La présente proposition de résolution invite l'Assemblée nationale de notre République à se prononcer sur une mesure de salut public qui, si elle était adoptée, ne serait pas immédiatement appliquée, puisqu'il faudrait convaincre nos partenaires de sa nécessité et prendre pour cela des initiatives diplomatiques : du moins, elle donnerait la force aux représentants français d'agir pour obtenir son application au plan européen. Cette mesure est l'annulation de la dette publique des États européens.
Je sais ce que le mot « annulation » peut susciter de surprise et d'émoi. Nous pouvons donc le remplacer, si cela vous arrange, par « dette perpétuelle » ou « dette pour toujours sans intérêt ». Peu importe.
Je comprends également que l'on ne saisisse pas d'entrée de jeu que cette annulation ne spoliera ni ne ruinera personne puisqu'il s'agit de titres et de dettes des États qui sont dans le bilan actuel de la Banque centrale européenne.

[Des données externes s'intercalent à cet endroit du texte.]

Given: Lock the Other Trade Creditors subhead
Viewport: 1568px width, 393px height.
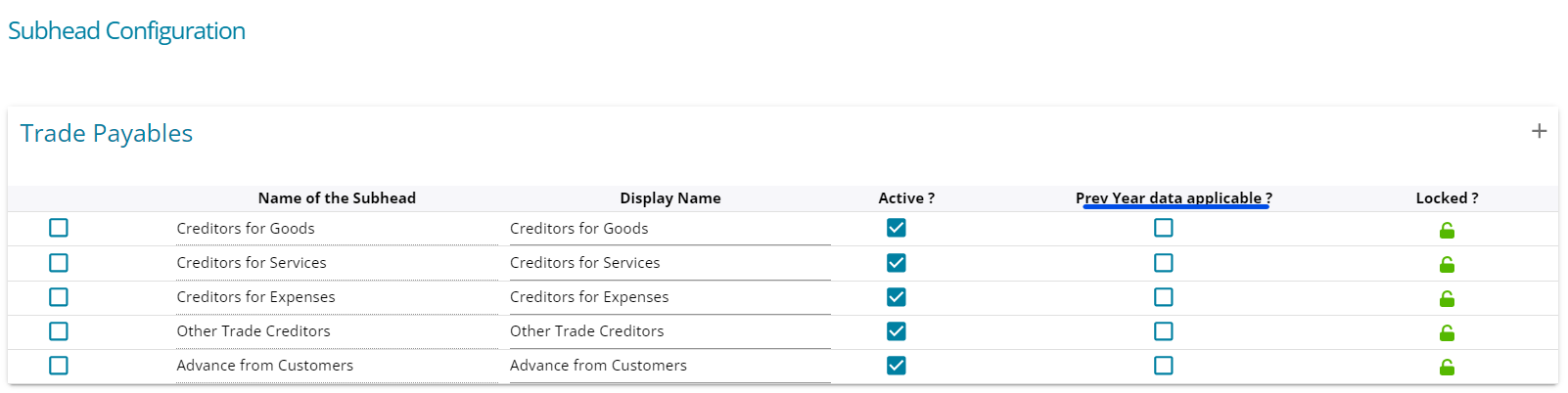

Beaucoup d'entre vous apprendront avec étonnement, j'en suis certain, que 45 % du bilan de la BCE est constitué de dettes des États membres de l'Union européenne. Ainsi, cette banque centrale dont le statut a disposé qu'elle était indépendante – j'ai personnellement voté contre ce statut – n'a pas le droit de prêter aux États, mais elle a désormais celui d'encaisser les intérêts que ces derniers paient pour leur dette : en effet, elle a racheté entre-temps les titres des dettes souveraines qui se trouvaient dans les banques privées, afin de leur donner des liquidités et des certitudes que ne leur garantissaient plus ces titres de dette.
C'est donc 45 % du bilan de la BCE qui est constitué de dettes des États membres. Quant à nous, Français, 18 % de notre dette souveraine se trouvent dans les caisses de la Banque centrale européenne – 20 % pour les Allemands.
Pourquoi prendre une telle mesure ? Parce que nous avons impérativement besoin que l'État recouvre une capacité d'intervention économique maximale. En effet, si la joie du déconfinement, bien naturelle, peut donner ici et là le sentiment que la page est tournée, ce serait une illusion que de s'y laisser prendre.